CHALLENGE A: In the lecture notes on matrix inverses, what name is given to the quantity $ad-bc$?
CHALLENGE B: List every numbered theorem in the lecture notes on matrix inverses, giving each theorem's number and what it states.
CHALLENGE C: Pick up the lecture notes on matrix inverses after their final sentence and keep writing.

ARTICLE:
Today we continue Section 3.3. Continue reading Section 3.3 and also read Section 3.5. We aren't covering 3.4. Work through suggested exercises.
Homework 6 is on Gradescope and is due on Friday, October 25.
Math Help Centre: M-F 12:30-5:30 in PAB48/49 and online 6pm-8pm.
My next office hour is Friday 2:30-3:20 in MC130.
Definition: An inverse of an $n \times n$ matrix $A$ is an $n \times n$ matrix $A'$ such that $$ A A' = I \qtext{and} A' A = I . $$ If such an $A'$ exists, we say that $A$ is invertible.
Theorem 3.6: If $A$ is an invertible matrix, then its inverse is unique.
Because of this, we write $A^{-1}$ for the inverse of $A$, when $A$ is invertible. We do not write $\frac{1}{A}$.
Example: If $A = \bmat{rr} 1 & 2 \\ 3 & 7 \emat$, then $A^{-1} = \bmat{rr} 7 & -2 \\ -3 & 1 \emat$ is the inverse of $A$.
But the zero matrix and the matrix $B = \bmat{rr} -1 & 3 \\ 2 & -6 \emat$ are not invertible.
Theorem 3.7: If $A$ is an invertible matrix $n \times n$ matrix, then the system $A \vx = \vb$ has the unique solution $\vx = A^{-1} \vb$ for any $\vb$ in $\R^n$.
Remark: This is not in general an efficient way to solve a system.
Theorem 3.8: The matrix $A = \bmat{cc} a & b \\ c & d \emat$ is invertible if and only if $ad - bc \neq 0$. When this is the case, $$ A^{-1} = \frac{1}{ad-bc} \, \bmat{rr} \red{d} & \red{-}b \\ \red{-}c & \red{a} \emat . $$
We call $ad-bc$ the determinant of $A$, and write it $\det A$. It determines whether or not $A$ is invertible, and also shows up in the formula for $A^{-1}$.
To verify these, in every case you just check that the matrix shown is an inverse.
Remark: Property (c) is the most important, and generalizes to more than two matrices, e.g. $(ABC)^{-1} = C^{-1} B^{-1} A^{-1}$.
Remark: For $n$ a positive integer, we define $A^{-n}$ to be $(A^{-1})^n = (A^n)^{-1}$. Then $A^n A^{-n} = I = A^0$, and more generally $A^r A^s = A^{r+s}$ for all integers $r$ and $s$.
Remark: There is no formula for $(A+B)^{-1}$. In fact, $A+B$ might not be invertible, even if $A$ and $B$ are.
We can use these properties to solve a matrix equation for an unknown matrix.
True/false: If $A$ is symmetric and invertible, then $A^{-1}$ is symmetric.

MATERIAL PROVIDED:

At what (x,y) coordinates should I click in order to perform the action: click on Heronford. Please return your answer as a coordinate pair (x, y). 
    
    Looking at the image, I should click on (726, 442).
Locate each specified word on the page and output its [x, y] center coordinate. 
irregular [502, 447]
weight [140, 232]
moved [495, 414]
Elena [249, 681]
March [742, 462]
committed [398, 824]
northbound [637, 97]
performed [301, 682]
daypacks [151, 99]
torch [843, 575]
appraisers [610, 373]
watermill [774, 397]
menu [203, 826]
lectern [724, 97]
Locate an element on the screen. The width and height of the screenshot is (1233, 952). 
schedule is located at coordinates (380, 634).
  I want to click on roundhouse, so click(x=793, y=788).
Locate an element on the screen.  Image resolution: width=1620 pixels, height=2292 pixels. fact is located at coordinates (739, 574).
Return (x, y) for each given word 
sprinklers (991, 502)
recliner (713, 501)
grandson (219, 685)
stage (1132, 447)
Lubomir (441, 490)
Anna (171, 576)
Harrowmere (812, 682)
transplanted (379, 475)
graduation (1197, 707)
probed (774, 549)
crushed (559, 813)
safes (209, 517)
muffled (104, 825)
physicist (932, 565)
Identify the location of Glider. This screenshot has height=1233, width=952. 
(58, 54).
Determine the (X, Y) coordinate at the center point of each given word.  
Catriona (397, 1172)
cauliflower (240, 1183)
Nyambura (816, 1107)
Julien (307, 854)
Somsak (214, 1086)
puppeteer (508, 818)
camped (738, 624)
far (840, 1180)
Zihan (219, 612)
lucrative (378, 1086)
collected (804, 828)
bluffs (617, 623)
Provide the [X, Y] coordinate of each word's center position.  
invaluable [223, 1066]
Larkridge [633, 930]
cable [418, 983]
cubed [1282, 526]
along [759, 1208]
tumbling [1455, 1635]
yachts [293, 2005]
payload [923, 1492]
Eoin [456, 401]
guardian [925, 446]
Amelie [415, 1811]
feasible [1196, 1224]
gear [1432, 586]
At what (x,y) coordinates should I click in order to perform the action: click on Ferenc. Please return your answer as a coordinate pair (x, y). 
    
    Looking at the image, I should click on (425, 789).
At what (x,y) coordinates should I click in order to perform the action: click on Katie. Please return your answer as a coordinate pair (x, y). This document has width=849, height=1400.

EXPECTED OUTPUT A: It is called the determinant of $A$, written $\det A$.

EXPECTED OUTPUT B:
- Theorem 3.6: If $A$ is an invertible matrix, then its inverse is unique.
- Theorem 3.7: If $A$ is an invertible $n \times n$ matrix, then the system $A \vx = \vb$ has the unique solution $\vx = A^{-1} \vb$ for any $\vb$ in $\R^n$.
- Theorem 3.8: The matrix $A = \bmat{cc} a & b \\ c & d \emat$ is invertible if and only if $ad - bc \neq 0$. In that case, $A^{-1} = \frac{1}{ad-bc} \bmat{rr} d & -b \\ -c & a \emat$.

EXPECTED OUTPUT C:
True/false: If $AB = AC$, then $B = C$.
True/false: If $AB = AC$ and $A$ is invertible, then $B = C$.
Challenge problem: Can you find a $2 \times 3$ matrix $A$ and a $3 \times 2$ matrix $A'$ such that $A A' = I_2$ and $A' A = I_3?$
But it's not possible to have $A' A = I_3$ with the given sizes.
Suppose we did have $A' A = I_3$ with $A$ a $2 \times 3$ matrix.
Consider the homogenous system
$$A \colll x y z = \coll 0 0$$
Since $\rank\, A \leq 2$ and there are three variables, this system must
have infinitely many solutions.
But
$$
\kern-5ex
A \vx = \vec 0 \qimplies A' A \vx = A' \svec 0 \qimplies \vx = \vec 0 , $$
so there is only one solution. This is a contradiction.
More generally, unless $A$ is square, you can't find a matrix $A'$ that makes both $AA' = I$ and $A'A = I$ true.
Example: If $E = \bmat{rr} 1 & 0 \\ 3 & 1 \emat$ and $A = \bmat{rrr} 1 & 2 & 3 \\ 4 & 5 & 6 \emat$, then \[ EA = \bmat{rr} 1 & 0 \\ 3 & 1 \emat \bmat{rrr} 1 & 2 & 3 \\ 4 & 5 & 6 \emat = \bmat{rrr} 1 & 2 & 3 \\ 7 & 11 & 15 \emat \] $E$ is what you get by the applying the row operation $R_2 \leftarrow R_2 + 3 R_1$ to the identity matrix, and $EA$ is the result of applying that operation to $A$.
Definition: An elementary matrix is any matrix that can be obtained by performing an elementary row operation to an identity matrix.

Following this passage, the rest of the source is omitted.